Hudacek KD. A review of the effects of hypnosis on the immune system in breast cancer patients: a brief communication. International Journal of Clinical and Experimental Hypnosis 2007; 55(4):411-25.
Lang Elvira, et al. Beneficial effects of hypnosis and adverse effects of empathic attention during percutaneous tumor treatment: When being nice does not suffice. Journal of Vascular and Interventional Radiology 2008; 19(6):897–905.
Marchioro G, et al. Hypnosis in the treatment of anticipatory nausea and vomiting in patients receiving cancer chemotherapy. Oncology 2000, 59(2):100-104.

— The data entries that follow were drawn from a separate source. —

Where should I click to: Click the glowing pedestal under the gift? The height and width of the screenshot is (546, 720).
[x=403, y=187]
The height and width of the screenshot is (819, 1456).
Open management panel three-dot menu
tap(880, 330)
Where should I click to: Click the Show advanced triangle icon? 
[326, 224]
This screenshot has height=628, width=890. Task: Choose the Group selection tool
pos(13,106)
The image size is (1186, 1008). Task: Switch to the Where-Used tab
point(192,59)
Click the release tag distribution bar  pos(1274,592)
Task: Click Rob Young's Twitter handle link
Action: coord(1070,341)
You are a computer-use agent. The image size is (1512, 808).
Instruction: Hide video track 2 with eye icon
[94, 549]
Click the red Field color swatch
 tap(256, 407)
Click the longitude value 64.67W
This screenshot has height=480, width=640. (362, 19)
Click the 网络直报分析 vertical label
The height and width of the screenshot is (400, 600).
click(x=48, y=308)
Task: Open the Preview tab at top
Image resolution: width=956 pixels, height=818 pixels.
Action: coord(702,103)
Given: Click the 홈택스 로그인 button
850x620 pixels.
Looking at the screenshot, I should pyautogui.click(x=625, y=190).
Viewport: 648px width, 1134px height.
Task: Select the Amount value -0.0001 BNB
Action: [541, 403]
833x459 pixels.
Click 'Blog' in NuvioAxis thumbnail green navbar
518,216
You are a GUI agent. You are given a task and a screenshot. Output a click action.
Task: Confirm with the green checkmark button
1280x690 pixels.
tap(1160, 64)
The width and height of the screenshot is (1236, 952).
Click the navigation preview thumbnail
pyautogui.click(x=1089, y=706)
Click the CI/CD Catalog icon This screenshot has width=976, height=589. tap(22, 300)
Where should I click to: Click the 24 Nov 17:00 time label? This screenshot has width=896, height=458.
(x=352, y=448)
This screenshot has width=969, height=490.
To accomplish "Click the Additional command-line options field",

Montgomery G, et al. A randomized clinical trial of a brief hypnosis intervention to control side effects in breast surgery patients. Journal of National Cancer Institute 2007; 99(17):1304-1312.
Syrjala, KL, Cummings C., & Donaldson GW. Hypnosis or cognitive behavioral training for the reduction of pain and nausea during cancer treatment: A controlled clinical trial. Pain 1992; 50(2):237-238.
Vickers A, Zollman C. Clinical Review: Hypnosis & Relaxation Therapies. British Medical Journal 1999; 319(7221):1346–49.